これぐらいの気配りは物心がついた頃から四六時中、親父の顔色を伺わなければならない食卓に座ってきた僕にとって、造作もないことだった。
家族に気を遣わせる親父のことは好きになれなかったし、人の顔色を伺うなんて特技を身につけてしまったことを虚しく思ったこともある。
しかし、この特技があったからこそ、僕は芸人として生き残れた。
気が滅入ることの方が多かった家に生まれ育ったからこそ、僕は今でも憧れの芸人を続けていられるのだろう。

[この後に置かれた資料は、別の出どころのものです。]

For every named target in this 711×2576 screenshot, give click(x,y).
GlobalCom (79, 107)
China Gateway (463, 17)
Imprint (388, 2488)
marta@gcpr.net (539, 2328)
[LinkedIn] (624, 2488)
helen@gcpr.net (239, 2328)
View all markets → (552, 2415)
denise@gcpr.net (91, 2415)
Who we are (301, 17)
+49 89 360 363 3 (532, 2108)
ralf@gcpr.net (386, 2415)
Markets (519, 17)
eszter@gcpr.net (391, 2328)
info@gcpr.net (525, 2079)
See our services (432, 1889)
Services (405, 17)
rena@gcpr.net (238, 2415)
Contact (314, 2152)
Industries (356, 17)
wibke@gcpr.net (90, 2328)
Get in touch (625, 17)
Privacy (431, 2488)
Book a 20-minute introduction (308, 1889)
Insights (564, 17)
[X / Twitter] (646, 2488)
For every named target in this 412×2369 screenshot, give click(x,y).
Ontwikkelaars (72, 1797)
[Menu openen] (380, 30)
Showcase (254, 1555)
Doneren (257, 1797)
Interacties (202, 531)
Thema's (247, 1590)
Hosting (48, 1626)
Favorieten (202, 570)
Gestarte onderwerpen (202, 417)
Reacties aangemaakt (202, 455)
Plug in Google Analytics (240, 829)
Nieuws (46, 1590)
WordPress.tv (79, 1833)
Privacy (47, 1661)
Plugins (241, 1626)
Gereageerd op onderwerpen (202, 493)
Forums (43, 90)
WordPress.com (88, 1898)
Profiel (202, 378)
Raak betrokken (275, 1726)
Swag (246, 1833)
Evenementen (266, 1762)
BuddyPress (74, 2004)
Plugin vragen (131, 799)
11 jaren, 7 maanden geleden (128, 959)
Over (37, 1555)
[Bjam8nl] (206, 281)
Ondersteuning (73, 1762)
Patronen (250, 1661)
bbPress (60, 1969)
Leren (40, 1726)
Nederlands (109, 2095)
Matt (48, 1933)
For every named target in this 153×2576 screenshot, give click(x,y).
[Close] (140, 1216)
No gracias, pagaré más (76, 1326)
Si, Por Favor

このことに気がついたのは随分と先だったし、ようやく好きになりかけた頃、親父はこの世を去ってしまった。
こんな簡単なこともわかっていなかった僕が、パピーを知っているわけがない。
「大はパピーのこと、知らんのよな?」
「はい、知りません」
秋恵姉さんに返事をするのと同時に、僕は美樹姉さんの朝食を配膳し終えた。
今日も僕の特殊能力は絶好調のようだ。
「なあ美樹、パピーってこの劇場に来てるやろ? だってここ、進兄さんのアレちゃうの?」
「そうですけど、来てはないと思いますよ」
「嘘やん!」
ということは、博多淡海さん関連の人なのか。
「進兄さんの時、私らずっといましたけど会ってないですもん」
「そうなんや。顔ぐらい出してるかと思った」
「福岡の子は誰も知らんのとちゃいますか?」
「で、パピーって誰なんですか?」
ようやく会話に合流できた僕に向かって、秋恵姉さんは思いっきり口角を上げながら答えた。